McFay non aveva incontrato anima viva eccetto qualche ubriaco rannicchiato a russare nell'angolo, di una baracca o sbracato su una panchina o sulla nuda terra.

E nessuno di loro aveva visto lui.

“Scusate” esordì con il respiro corto.

Come gli altri due indossava un soprabito e il cappello per proteggersi dall'aria fredda del mattino, umida e pesante.

“Scusate se sono in ritardo, ma...”

“Dov'è il tai-pan della Dannata Casa?” domandò rude Norbert sporgendo il mento con protervia.

“Se la sta facendo addosso?”

“Vai a farti fottere” ribatté Jamie, il volto plumbeo come il cielo.

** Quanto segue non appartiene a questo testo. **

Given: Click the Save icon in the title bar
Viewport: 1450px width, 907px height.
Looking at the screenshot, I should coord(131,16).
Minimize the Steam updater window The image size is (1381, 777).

“Malcolm è morto, il tai-pan è morto.”

Vide gli altri due guardarlo con gli occhi sbarrati, increduli. “Sono appena sceso dalla nave. Ero andato a prenderlo prima dell'alba e... be'... ha trascorso la notte a bordo della Prancing Cloud. Era...” Gli mancarono le parole. Gli tornarono le lacrime agli occhi e rivisse il suo arrivo con la lancia: Strongbow sul barcarizzo, pallido e spaventato che gridava prima ancora che lui riuscisse a salire a bordo che il giovane Malcolm era morto, che aveva già mandato la lancia a prendere un dottore ma che per l'amor di Dio era proprio morto.

Poi le scale salite di corsa. Aveva scorto Angélique rannicchiata in un angolo del casseretto, avvolta nelle coperte, il primo ufficiale accanto a lei, ed era passato vicino a loro pregando che fosse soltanto un incubo, poi era sceso di sotto.

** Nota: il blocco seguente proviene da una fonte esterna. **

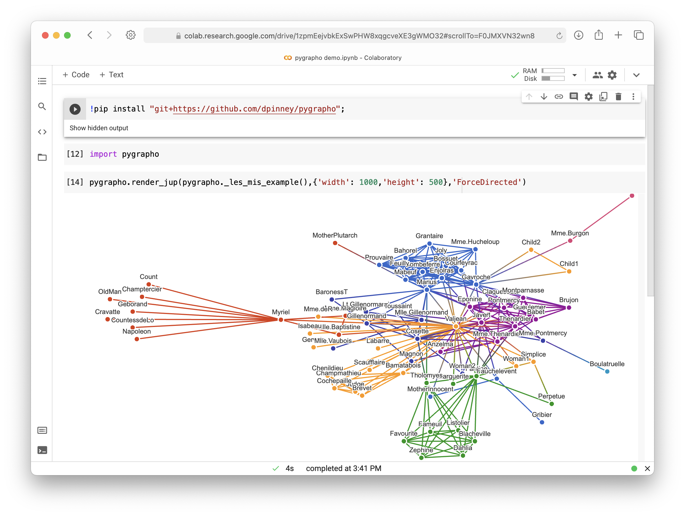Move cell down with arrow icon
The height and width of the screenshot is (516, 685).
click(x=544, y=97)
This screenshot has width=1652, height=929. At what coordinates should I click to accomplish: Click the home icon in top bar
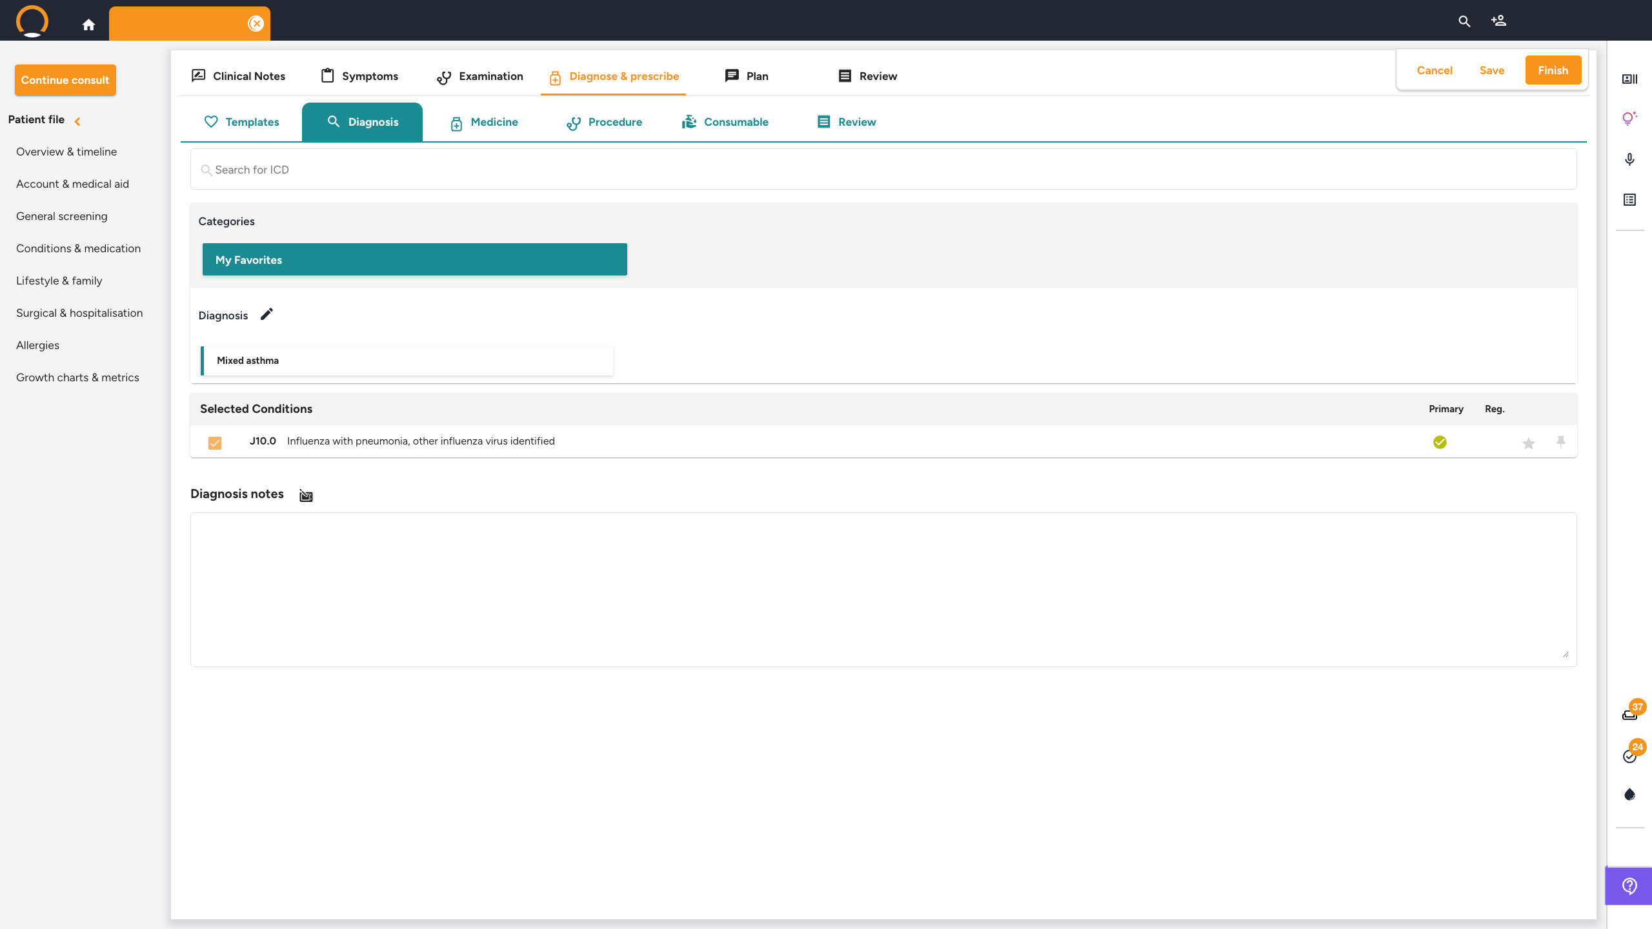click(88, 25)
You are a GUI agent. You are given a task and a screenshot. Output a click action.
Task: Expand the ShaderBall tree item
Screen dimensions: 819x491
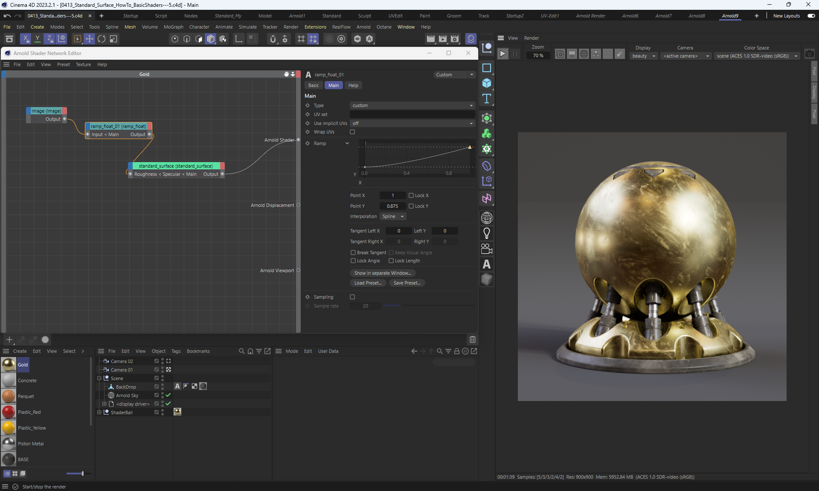99,413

La cabina d'onore era piena di luce. Malcolm giaceva supino nella cuccetta. Aveva gli occhi chiusi e il suo volto sembrava calmo nella morte, senza preoccupazioni. Le lenzuola erano state tirate fin sul mento. Jamie era rimasto colpito nel vedere il suo giovane amico così calmo e in pace, come non l'aveva mai visto in vita.

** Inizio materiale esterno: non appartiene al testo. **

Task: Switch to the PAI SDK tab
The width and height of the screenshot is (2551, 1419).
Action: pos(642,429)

“E' stato... è stato Chen” cominciò a dire Strongbow in preda a una grande agitazione.

“Il suo domestico Chen era venuto a svegliarlo dieci o quindici minuti fa, è stato lui che l'ha trovato, Jamie, lo ha trovato la porta si può aprire anche dall'esterno come in quasi tutte le cabine delle navi, e lui l'ha aperta, e ha visto che dormivano, o così sembrava.

La ragazza dormiva ma Malcolm no e quando l'ha scosso e si è reso conto che non dormiva è quasi morto anche lui per lo spavento ed è corso fuori a chiamarmi e a quel punto lei si è svegliata.

Era sveglia e gridava, poverina, disperata, gridava tanto da far venire la pelle d'oca, perciò l'ho portata fuori e l'ho affidata al primo ufficiale e sono tornato qui ma non c'era niente da fare, povero ragazzo, era come lo vedi adesso, l'unica differenza è che gli ho chiuso gli occhi ma guarda... guarda qui.”

Tremando Strongbow scostò le lenzuola. Malcolm era nudo e la parte inferiore del suo corpo giaceva in una pozza di sangue coagulato che ricopriva quasi tutto il materasso. “Deve... deve aver avuto un'emorragia, solo Dio sa perchè ma credo che...”

“Gesù Cristo” aveva esclamato Jamie, e accasciandosi su una sedia si era abbandonato a un'interminabile sequela di imprecazioni, incapace di accettare la realtà. Malcolm? “Che cosa diavolo faccio adesso?” si chiese disperato.

La voce di Dio riecheggiò nella cabina e gli rispose: “Lo impacchetti nel ghiaccio e lo spedisci a casa!”.

Spaventato, balzò in piedi. Strongbow lo stava fissando perplesso.

All'improvviso Jamie capì che era stato proprio lui a rispondergli perchè, senza volerlo, aveva parlato a voce alta. “E' questo tutto quello che sai dire, per Dio?” gridò.